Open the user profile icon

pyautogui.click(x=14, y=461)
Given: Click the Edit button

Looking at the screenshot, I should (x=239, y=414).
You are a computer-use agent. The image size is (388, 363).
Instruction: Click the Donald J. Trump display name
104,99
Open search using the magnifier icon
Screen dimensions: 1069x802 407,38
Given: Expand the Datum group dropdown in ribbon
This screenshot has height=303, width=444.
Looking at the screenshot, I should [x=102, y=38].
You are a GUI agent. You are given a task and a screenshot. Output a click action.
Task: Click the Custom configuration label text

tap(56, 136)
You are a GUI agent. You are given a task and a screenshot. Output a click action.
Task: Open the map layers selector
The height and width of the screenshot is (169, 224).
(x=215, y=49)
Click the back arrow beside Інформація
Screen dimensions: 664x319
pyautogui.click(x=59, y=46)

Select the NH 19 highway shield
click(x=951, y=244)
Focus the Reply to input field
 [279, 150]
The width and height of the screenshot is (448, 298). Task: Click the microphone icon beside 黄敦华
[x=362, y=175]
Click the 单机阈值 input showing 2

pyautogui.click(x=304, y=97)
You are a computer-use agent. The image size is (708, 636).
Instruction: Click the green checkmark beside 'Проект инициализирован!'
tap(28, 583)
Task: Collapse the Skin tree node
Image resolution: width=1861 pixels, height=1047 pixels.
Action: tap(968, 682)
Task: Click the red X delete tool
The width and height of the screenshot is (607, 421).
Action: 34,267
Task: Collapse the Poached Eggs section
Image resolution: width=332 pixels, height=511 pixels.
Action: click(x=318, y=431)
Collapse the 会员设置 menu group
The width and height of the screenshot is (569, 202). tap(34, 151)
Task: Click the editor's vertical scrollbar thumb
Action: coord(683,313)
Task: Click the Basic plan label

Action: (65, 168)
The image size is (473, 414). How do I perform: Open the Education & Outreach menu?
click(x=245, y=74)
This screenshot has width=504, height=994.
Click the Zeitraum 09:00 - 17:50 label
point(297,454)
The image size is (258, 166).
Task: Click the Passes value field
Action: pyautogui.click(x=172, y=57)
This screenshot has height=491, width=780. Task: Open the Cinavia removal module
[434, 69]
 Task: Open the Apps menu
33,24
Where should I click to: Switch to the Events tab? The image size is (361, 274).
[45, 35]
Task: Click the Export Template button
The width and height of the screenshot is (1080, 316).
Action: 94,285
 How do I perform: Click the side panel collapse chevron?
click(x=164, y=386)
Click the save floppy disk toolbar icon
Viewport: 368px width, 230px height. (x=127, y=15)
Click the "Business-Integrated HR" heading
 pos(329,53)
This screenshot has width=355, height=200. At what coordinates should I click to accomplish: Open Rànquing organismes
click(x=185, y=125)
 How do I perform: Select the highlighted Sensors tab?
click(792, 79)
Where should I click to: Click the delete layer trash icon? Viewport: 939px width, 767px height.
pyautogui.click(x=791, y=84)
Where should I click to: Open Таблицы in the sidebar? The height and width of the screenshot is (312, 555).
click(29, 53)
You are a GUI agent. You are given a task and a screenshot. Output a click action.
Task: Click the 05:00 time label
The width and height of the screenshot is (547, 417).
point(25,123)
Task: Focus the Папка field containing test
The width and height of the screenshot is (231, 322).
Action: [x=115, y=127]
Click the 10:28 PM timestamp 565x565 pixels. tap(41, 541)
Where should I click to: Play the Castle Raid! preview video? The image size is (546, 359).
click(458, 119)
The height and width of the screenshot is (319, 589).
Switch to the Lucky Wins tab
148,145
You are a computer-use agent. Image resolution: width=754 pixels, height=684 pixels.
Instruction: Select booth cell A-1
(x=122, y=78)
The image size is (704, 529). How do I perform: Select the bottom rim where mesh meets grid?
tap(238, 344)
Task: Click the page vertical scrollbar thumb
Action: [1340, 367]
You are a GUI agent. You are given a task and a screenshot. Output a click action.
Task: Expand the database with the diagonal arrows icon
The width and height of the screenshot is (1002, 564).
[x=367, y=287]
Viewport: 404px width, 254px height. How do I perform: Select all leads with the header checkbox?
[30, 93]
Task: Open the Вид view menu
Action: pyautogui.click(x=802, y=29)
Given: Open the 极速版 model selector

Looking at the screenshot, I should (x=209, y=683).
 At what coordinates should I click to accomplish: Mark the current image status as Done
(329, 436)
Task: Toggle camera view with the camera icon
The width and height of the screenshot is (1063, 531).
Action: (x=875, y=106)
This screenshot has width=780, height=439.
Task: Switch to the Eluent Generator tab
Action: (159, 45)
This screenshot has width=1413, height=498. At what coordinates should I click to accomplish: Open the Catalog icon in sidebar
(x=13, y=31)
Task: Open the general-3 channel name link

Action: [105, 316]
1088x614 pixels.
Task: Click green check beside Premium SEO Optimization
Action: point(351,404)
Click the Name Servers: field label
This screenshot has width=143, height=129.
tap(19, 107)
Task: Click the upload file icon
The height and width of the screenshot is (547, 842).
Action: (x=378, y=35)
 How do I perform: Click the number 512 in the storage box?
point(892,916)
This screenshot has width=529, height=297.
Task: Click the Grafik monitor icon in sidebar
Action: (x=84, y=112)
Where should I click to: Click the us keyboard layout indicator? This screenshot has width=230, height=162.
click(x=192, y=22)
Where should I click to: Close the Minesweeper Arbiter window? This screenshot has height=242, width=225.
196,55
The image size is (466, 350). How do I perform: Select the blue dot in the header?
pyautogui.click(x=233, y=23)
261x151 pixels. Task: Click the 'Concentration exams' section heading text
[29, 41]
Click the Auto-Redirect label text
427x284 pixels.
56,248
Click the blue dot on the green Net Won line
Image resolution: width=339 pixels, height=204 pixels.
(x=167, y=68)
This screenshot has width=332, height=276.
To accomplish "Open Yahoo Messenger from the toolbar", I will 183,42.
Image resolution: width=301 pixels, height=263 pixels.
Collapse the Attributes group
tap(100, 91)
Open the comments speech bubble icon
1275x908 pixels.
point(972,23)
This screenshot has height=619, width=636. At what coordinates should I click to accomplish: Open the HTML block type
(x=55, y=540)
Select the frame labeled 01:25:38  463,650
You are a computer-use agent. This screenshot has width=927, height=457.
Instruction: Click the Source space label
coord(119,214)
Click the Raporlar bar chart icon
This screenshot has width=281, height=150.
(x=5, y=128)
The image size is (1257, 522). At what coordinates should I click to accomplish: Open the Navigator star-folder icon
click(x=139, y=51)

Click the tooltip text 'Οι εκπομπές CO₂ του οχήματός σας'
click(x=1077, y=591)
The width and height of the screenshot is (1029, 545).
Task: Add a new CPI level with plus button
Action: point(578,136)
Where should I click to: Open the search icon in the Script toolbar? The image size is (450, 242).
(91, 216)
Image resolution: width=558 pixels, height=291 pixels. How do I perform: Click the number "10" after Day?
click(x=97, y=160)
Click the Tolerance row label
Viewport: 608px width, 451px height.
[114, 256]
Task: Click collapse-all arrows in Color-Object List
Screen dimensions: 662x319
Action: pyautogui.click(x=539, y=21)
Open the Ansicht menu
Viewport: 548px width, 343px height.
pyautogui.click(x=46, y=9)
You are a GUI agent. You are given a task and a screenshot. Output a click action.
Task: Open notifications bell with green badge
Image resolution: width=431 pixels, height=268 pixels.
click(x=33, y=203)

********************

▸ **EXERCISE**
Each line from the one containing "Screen dimensions: 662x319" down to the last line of the material above is to be transcribed exactly, with nothing else included.

▸ **YOUR RESPONSE**
Screen dimensions: 662x319
Action: pyautogui.click(x=539, y=21)
Open the Ansicht menu
Viewport: 548px width, 343px height.
pyautogui.click(x=46, y=9)
You are a GUI agent. You are given a task and a screenshot. Output a click action.
Task: Open notifications bell with green badge
Image resolution: width=431 pixels, height=268 pixels.
click(x=33, y=203)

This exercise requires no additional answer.